After the capture of Sidon, al-Shuja'i marched to Beirut. Beirut, which had a small garrison, was an important trading seaport for the Crusaders. Eschiva of Ibelin, the Lady of Beirut, thought she was secure because she had a truce with al-Ashraf Khalil's father Qalawun. al-Shuja'i summoned the commanders of the garrison and arrested them. Seeing the commanders arrested, everyone fled by sea. Beirut was taken by the Muslims on July 31. al-Shuja'i ordered the razing of its walls and castles and turned its Cathedral to a Mosque.
Haifa was captured on July 31, with little resistance. Tartus was besieged by Emir Bilban and the crusaders had to flee to the nearby island of Arwad  and was captured on August 3, followed by Atlit on August 14. Nothing was left for the Franks except the Island of Arwad which was captured by an Egyptian army later in 1302 .
In 1292, Al-Ashraf Khalil accompanied by his Vizier Ibn al-Salus arrived to Damascus and left - via Aleppo - to besiege the castle of Qal'at ar-Rum (Hromgla in Armenian). Qal'at ar-Rum, which was the seat of the Patriarch of Armenia, was besieged by more than 30 catapults  and was captured after 30 days by Khalil, who renamed it Qal'at al-Muslimin (Castle of the Muslims) . Khalil left Emir al-Shaja'i at the castle and returned to Damascus with prisoners. The population of Damascus bid farewell to the victorious Sultan on his way to Cairo at night with thousands of lighted candles. The Sultan entered Cairo from the Victory Gate (Bab al-Nasr) and was greeted by the celebrating population, also with thousands of lighted candles .
The Sultan returned to Damascus and assembled an army to invade Sis , the capital of the Armenian Kingdom of Cilicia, but Armenian messengers arrived to Damascus and appealed to him not to attack Sis. Til Hemdun, Marash and Behesni were given to the Sultan in exchange for peace. On the other hand, Khalil had good relations with the Kingdom of Cyprus, the Kingdom of Aragon, and the Kingdom of Sicily, who had commercial and military treaties with him.
The process of conquering the crusader kingdom, begun by Saladin in 1187, was finally completed by . Al-Ashraf Khalil who was also planning to attack Cyprus  and the Mongols in Baghdad .
The Crusaders were shocked.
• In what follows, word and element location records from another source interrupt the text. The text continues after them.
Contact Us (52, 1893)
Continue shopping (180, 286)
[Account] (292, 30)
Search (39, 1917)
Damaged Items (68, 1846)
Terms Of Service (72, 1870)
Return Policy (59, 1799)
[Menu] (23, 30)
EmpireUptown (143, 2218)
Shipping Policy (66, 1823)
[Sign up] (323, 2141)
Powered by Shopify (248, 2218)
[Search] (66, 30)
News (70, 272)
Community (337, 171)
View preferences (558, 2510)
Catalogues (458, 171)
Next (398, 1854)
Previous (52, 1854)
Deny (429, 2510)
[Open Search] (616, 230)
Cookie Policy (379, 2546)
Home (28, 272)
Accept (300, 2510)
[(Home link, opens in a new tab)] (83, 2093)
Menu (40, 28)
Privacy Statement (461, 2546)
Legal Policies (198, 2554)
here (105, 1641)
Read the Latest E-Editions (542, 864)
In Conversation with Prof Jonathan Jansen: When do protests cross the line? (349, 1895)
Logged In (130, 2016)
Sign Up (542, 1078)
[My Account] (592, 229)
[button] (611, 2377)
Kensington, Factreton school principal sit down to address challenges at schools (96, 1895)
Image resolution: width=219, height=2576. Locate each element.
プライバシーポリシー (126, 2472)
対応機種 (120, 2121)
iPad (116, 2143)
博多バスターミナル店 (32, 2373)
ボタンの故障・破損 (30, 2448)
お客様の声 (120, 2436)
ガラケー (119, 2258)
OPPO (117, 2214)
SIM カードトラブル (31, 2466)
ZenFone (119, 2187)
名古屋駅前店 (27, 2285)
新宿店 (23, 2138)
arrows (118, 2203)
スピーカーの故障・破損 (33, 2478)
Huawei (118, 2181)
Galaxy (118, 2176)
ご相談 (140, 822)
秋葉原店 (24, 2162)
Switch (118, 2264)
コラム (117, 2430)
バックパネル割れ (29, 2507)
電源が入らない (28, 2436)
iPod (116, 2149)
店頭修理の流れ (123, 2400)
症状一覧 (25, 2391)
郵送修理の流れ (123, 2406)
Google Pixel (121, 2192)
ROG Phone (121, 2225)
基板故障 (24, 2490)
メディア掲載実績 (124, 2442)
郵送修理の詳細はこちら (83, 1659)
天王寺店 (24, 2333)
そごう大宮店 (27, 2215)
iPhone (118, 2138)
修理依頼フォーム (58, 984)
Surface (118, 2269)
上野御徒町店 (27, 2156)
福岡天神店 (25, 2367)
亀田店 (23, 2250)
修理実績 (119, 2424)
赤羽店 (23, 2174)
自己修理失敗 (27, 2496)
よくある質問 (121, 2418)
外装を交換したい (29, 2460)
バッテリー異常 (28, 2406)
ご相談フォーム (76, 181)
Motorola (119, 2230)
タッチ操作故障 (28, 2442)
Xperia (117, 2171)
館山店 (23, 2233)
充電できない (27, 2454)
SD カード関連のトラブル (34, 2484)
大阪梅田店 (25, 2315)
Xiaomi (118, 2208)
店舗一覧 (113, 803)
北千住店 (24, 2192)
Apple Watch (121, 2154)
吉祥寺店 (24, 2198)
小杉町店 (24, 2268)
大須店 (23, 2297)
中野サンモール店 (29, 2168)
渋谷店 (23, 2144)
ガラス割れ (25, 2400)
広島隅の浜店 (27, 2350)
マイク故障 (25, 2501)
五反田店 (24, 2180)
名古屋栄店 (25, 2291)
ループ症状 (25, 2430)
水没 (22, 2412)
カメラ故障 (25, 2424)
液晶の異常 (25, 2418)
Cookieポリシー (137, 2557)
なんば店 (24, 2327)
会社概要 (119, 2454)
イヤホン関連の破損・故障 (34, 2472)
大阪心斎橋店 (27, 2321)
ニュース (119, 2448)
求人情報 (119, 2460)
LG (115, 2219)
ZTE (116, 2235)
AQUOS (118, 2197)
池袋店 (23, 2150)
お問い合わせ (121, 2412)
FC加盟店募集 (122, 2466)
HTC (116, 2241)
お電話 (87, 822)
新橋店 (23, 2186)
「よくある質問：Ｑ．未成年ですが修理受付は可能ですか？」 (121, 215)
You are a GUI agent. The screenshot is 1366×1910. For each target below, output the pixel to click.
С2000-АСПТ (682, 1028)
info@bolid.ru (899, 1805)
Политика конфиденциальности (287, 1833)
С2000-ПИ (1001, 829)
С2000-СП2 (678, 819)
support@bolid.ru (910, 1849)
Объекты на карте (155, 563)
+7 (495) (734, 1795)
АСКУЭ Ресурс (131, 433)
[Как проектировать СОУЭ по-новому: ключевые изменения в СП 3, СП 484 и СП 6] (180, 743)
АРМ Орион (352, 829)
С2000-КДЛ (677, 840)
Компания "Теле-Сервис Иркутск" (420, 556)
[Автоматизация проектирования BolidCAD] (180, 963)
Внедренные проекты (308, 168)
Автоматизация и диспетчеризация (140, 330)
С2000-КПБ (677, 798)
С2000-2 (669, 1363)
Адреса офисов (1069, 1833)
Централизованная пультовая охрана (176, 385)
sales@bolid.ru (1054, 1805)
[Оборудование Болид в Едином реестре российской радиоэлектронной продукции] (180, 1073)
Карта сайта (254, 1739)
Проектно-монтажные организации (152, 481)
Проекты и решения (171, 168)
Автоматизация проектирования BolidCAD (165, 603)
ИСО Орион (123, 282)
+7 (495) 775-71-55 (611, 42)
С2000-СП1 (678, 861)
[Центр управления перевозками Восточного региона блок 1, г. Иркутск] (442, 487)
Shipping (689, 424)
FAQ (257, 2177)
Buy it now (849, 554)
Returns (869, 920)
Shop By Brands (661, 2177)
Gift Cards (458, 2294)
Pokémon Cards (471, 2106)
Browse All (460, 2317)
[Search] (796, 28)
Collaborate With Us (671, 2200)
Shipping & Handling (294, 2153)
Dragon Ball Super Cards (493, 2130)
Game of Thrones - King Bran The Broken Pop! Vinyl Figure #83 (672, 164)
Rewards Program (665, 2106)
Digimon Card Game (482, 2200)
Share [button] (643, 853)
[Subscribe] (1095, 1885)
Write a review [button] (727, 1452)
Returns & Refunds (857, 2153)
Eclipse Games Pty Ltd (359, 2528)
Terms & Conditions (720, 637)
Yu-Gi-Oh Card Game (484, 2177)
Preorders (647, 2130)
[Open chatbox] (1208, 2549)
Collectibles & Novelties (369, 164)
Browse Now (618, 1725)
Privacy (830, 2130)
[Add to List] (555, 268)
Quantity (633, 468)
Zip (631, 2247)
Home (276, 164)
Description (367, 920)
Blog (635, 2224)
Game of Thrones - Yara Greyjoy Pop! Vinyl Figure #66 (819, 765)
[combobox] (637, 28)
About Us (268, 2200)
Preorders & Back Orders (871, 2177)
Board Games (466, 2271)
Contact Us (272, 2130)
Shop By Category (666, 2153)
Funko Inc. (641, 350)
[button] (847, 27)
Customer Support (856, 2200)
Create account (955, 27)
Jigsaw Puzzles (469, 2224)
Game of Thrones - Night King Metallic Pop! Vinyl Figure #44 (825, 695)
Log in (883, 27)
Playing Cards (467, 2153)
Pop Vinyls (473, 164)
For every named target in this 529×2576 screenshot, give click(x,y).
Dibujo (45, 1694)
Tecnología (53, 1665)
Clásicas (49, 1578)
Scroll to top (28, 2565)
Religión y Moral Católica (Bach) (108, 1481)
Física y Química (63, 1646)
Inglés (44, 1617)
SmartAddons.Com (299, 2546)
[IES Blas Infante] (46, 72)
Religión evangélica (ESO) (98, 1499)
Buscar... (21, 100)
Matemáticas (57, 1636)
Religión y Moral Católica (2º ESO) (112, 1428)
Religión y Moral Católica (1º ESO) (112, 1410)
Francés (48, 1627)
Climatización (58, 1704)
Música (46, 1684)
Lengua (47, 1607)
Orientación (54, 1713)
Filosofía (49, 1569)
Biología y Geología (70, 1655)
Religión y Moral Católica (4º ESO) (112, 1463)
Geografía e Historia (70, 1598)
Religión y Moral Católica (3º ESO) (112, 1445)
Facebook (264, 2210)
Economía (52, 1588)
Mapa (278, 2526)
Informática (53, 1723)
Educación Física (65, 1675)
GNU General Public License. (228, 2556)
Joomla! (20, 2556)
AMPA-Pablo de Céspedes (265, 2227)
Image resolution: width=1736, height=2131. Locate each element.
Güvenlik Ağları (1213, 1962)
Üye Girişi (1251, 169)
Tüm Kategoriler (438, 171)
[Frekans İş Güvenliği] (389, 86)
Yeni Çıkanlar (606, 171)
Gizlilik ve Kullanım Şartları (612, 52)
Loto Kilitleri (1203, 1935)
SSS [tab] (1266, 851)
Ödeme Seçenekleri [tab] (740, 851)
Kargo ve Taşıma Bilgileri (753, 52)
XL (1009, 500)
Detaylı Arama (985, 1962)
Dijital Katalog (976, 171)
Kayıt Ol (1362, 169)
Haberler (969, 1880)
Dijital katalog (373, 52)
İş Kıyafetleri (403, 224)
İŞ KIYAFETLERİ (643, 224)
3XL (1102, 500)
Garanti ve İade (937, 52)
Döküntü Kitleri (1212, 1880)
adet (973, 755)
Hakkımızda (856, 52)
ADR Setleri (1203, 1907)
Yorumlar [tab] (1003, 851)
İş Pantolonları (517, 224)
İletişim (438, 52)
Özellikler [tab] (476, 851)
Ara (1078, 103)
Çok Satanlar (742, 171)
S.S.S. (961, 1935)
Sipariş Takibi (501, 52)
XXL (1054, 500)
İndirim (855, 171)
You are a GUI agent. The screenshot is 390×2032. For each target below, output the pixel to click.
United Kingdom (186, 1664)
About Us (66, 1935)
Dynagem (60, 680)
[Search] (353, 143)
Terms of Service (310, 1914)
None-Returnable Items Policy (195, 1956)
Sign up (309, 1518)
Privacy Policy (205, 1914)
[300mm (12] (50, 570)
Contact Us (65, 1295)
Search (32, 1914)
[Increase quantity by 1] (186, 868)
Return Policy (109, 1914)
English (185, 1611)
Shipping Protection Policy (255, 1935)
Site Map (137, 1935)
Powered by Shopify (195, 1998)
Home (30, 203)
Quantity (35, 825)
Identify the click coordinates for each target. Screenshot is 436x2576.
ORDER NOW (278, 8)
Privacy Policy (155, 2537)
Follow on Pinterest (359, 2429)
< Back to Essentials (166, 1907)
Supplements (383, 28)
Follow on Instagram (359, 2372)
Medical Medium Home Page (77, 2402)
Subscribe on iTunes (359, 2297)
Their 200 years of effort had gone in vain. The crusaders' kingdom of Jerusalem had already been destroyed by Saladin, Baibars and Qalawun, and Louis IX's Seventh Crusade against Egypt ended in a complete failure, but the crusaders tried to keep their strongholds on the Syrian coast intact, hoping to be able one day to recapture what they had lost. Pope Nicholas IV tried to act but he died in 1292  , and the European kings, who became involved in internal conflicts and struggles , became unable to organize new effective crusades. As for the Templars, they were accused of heresy in Europe and badly persecuted by King Philip IV of France and Pope Clement V.